Common meta description mistakes to avoid
Even people who know the basics fall into these:
- Leaving it blank. Google fills the gap with whatever sentence it grabs from your page, often a clumsy fragment.
- Duplicating descriptions across many pages, which makes your results look interchangeable and muddies relevance.
- Keyword stuffing. Repeating your keyword three times reads like spam and earns no extra ranking, because it isn’t a ranking factor.
- Running too long, so your most important words get clipped before anyone reads them.
- Staying vague. “Learn more about our services” tells a searcher nothing.
- Overpromising. Clickbait wins the click and loses the visitor the moment your page doesn’t deliver, which drives up your bounce rate.
How to add a meta description to your page
You rarely need to touch raw code. Here’s how it works on common setups:
- WordPress: An SEO plugin like Yoast or Rank Math gives you a snippet editor with a live preview and a character counter. Type your line in the “meta description” field below the post, and the plugin inserts the tag.
- Hand-coded sites: Drop the tag inside your <head>:
<head> <meta name="description" content="Your 140 to 155 character pitch goes here."></head>
- Site builders: Shopify, Squarespace, and Wix all expose a “meta description” or “search description” field in each page’s settings.
After you save, search your URL in Google a day or two later, once the page gets recrawled, to see the live result.
The bottom line
A meta description won’t lift your ranking by itself, but it decides whether that ranking turns into traffic.
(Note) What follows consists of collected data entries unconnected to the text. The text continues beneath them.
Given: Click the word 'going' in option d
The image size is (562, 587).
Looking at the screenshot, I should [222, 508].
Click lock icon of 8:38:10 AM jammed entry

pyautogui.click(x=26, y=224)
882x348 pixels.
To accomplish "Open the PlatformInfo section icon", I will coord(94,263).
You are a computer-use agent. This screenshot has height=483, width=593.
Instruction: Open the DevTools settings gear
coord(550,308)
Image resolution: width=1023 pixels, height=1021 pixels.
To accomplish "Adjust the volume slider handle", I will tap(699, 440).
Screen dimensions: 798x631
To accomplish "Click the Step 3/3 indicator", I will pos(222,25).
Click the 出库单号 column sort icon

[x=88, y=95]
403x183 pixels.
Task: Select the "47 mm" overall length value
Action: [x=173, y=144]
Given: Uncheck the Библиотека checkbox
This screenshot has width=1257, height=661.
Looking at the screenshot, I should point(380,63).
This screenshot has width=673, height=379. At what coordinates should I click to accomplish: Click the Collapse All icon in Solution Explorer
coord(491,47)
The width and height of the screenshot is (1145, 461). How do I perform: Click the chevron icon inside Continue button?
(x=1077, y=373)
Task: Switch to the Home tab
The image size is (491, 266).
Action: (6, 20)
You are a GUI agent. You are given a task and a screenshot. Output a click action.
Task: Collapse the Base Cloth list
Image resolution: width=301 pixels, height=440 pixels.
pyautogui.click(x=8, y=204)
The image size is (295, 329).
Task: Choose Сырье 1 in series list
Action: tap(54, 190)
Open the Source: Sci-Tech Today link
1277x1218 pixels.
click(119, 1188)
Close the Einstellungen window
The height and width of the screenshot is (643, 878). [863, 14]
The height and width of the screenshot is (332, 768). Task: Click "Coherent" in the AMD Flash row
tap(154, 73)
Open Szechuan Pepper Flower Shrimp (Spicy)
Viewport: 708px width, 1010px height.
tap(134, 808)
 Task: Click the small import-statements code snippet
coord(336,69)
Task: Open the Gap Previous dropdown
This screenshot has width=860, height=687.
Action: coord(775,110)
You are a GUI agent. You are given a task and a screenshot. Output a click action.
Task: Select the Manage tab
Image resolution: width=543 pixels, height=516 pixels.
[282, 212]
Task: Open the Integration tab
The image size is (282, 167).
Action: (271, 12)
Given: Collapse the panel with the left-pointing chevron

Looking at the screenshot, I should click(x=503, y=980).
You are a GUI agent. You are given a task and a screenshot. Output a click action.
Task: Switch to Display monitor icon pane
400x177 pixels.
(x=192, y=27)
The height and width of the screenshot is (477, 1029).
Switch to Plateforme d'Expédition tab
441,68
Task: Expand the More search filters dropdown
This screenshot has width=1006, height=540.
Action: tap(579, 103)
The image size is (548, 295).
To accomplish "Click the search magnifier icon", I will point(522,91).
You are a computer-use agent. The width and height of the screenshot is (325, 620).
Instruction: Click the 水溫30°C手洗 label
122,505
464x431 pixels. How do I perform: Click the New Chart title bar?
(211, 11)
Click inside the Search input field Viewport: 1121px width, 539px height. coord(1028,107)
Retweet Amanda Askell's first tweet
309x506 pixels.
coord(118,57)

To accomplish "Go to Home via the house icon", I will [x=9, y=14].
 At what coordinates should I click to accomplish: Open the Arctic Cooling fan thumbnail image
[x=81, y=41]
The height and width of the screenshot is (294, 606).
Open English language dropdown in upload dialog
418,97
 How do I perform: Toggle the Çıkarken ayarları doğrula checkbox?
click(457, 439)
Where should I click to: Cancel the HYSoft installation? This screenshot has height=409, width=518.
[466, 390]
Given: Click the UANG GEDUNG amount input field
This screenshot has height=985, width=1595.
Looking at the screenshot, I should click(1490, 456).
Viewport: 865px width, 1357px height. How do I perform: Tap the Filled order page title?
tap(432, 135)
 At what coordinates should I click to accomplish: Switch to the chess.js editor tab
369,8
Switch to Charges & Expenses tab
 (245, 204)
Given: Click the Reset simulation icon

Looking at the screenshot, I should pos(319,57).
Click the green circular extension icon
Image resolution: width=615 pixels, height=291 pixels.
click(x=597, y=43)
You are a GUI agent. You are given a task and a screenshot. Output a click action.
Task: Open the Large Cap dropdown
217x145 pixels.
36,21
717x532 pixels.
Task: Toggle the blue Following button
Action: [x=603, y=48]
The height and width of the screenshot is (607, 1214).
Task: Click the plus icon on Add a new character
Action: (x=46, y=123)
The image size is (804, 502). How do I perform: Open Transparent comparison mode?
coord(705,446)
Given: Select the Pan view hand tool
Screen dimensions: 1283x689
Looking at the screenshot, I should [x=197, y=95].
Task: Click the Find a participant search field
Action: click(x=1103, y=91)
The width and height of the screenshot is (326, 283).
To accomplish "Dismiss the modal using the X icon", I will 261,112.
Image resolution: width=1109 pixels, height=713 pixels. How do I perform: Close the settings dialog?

Treat it like a one-line ad: lead with a real benefit, work in your keyword once, give a reason to click, and keep the whole thing under about 155 characters so nothing gets chopped.
Start where it pays off fastest. Open your top three pages by impressions, read their current descriptions out loud, and rewrite any that sound like a summary instead of an invitation. Begin with the page that gets the most impressions but the fewest clicks. It’s one of the cheapest wins in SEO, and it costs you ten minutes.